Training DistilGPT2

Hello!
I am trying to find resources/code samples to retrain the DistilGPT2 model with text I have preprocessed myself, but could not find any. Most of the documentation relates to DistilBert and it’s uses.
Furthermore, I also have trained a gpt2-simple (tensorflow based) model. If there is any way to distil the same, it will help me too!
Thanks for your help.

1 Like

Hi @abhilashpal, you can find distillation code here. The same script that produces distillbert can be used for GPT-2, it’s not documented though.

you should be able to use this command after processing your dataset

python train.py \
    --student_type gpt2 \
    --student_config training_configs/distilgpt2.json \
    --teacher_type gpt2 \
    --teacher_name gpt2 \ # or your own teacher model
    --alpha_ce 5.0  --alpha_cos 1.0 --alpha_clm 0.5 \
    --freeze_pos_embs \
    --dump_path serialization_dir/my_first_training \
    --data_file data/binarized_text.bert-base-uncased.pickle \ # your data path
    --token_counts data/token_counts.bert-base-uncased.pickle \ # your own pickle file path
    --force # overwrites the `dump_path` if it already exists.

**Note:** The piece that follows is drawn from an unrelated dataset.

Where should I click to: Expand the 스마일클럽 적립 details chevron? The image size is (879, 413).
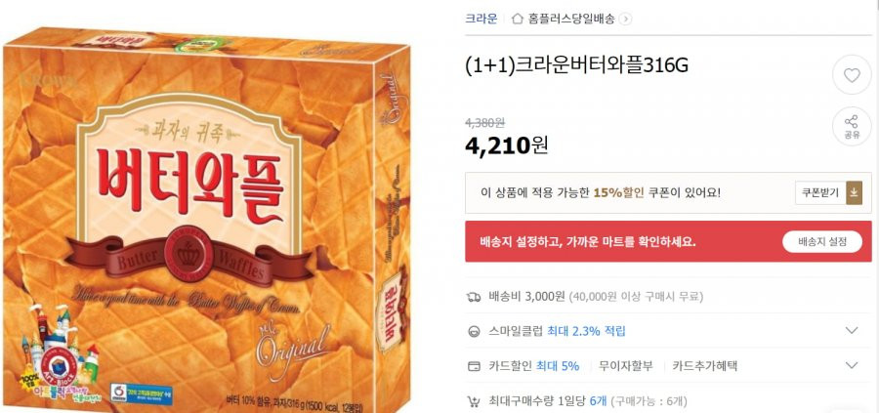coord(852,331)
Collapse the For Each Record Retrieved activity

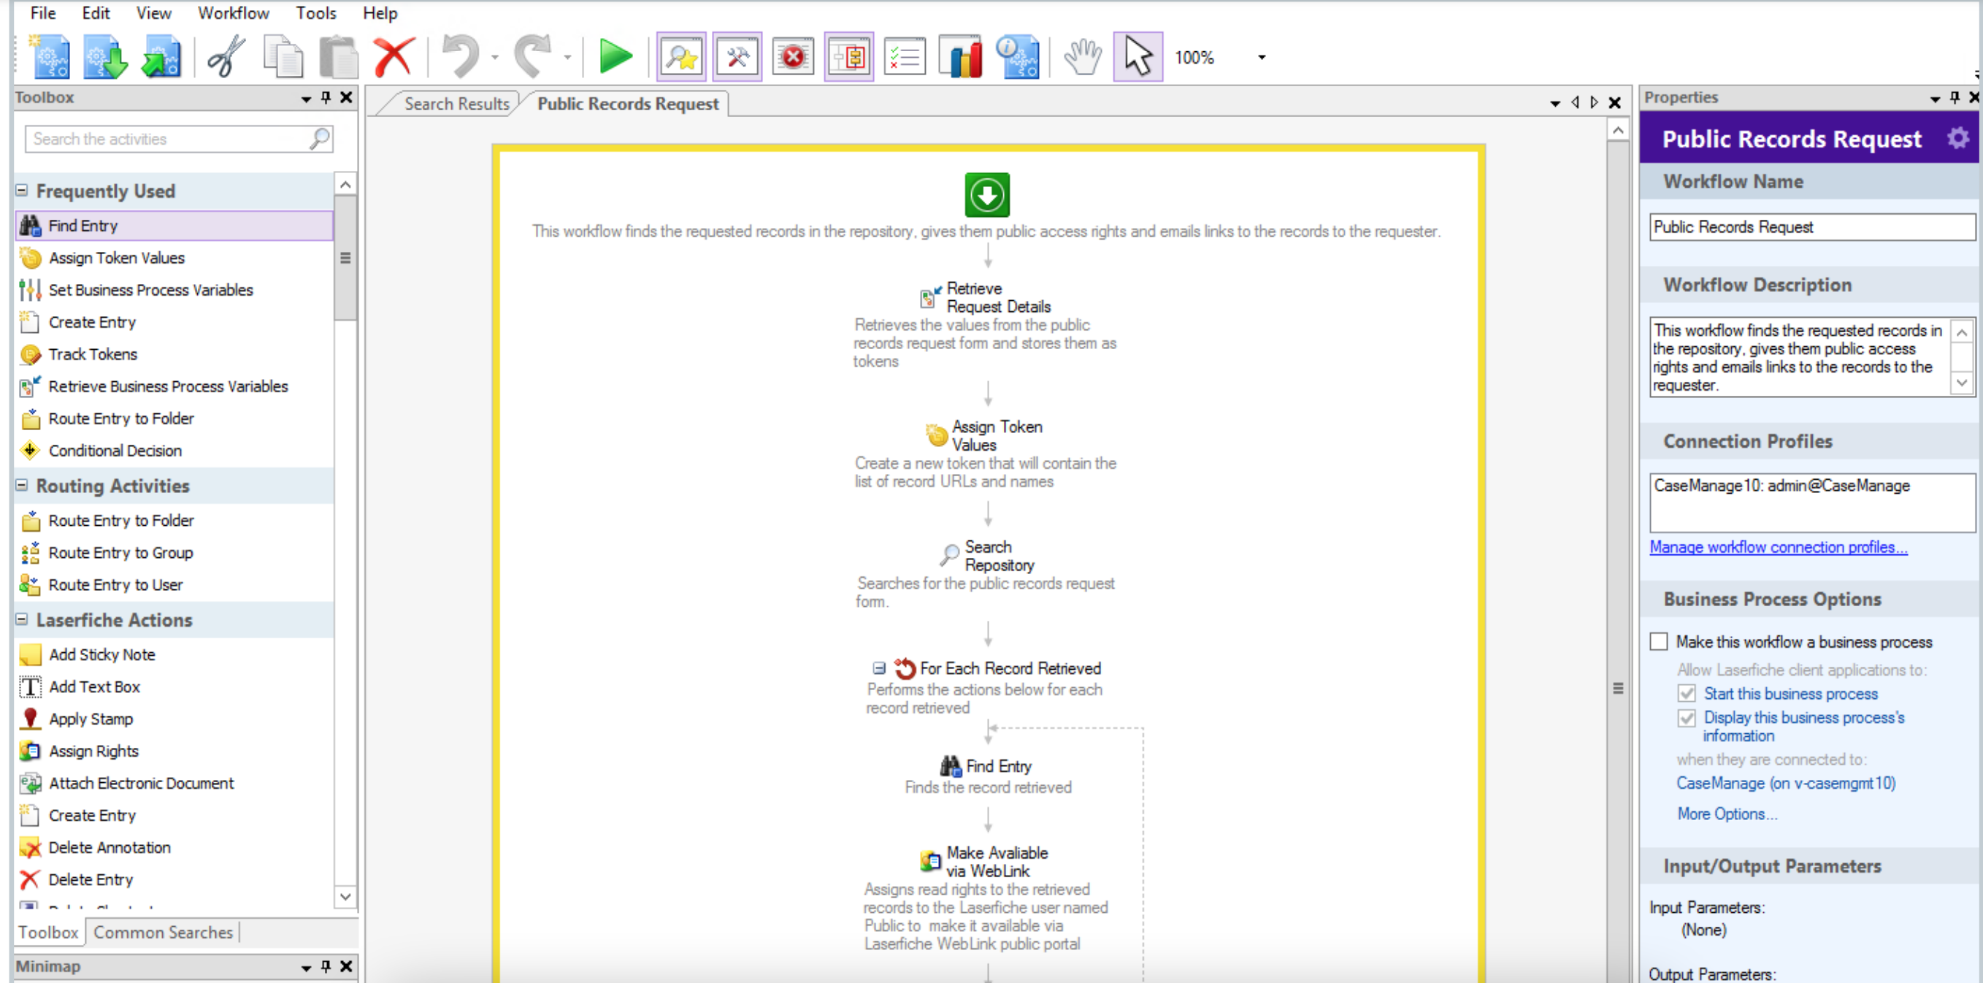click(x=878, y=667)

pinging @julien-c for more info

2 Likes

Thanks for the reply. I ran into one problem whilst running the distilbert binarization. Can anyone tell me if this means that my data per line exceeds what the distilbert model expects?

!python scripts/binarized_data.py \
--file_path data/dataemail.txt \
--tokenizer_type bert \
--tokenizer_name bert-base-uncased \
--dump_file data/binarized_text

07/19/2020 07:25:56 - WARNING - transformers.tokenization_utils_base - Token indices sequence length is longer than the specified maximum sequence length for this model (626 > 512). Running this sequence through the model will result in indexing errors

@abhilashpal, that’s what it looks like to me. I don’t have any direct experience with the distillation examples, but I took a quick look at the Distillbert and Bert paper and 512 looks like their max token length.

I ran the previous command mentioned on the readme and it did output the binary file. However, another file is missing, token_counts.distilgpt2.pickle . How to generate that file as well?

On the token counter script, it returns IndexError: list assignment index out of range Someone know how to resolve that error?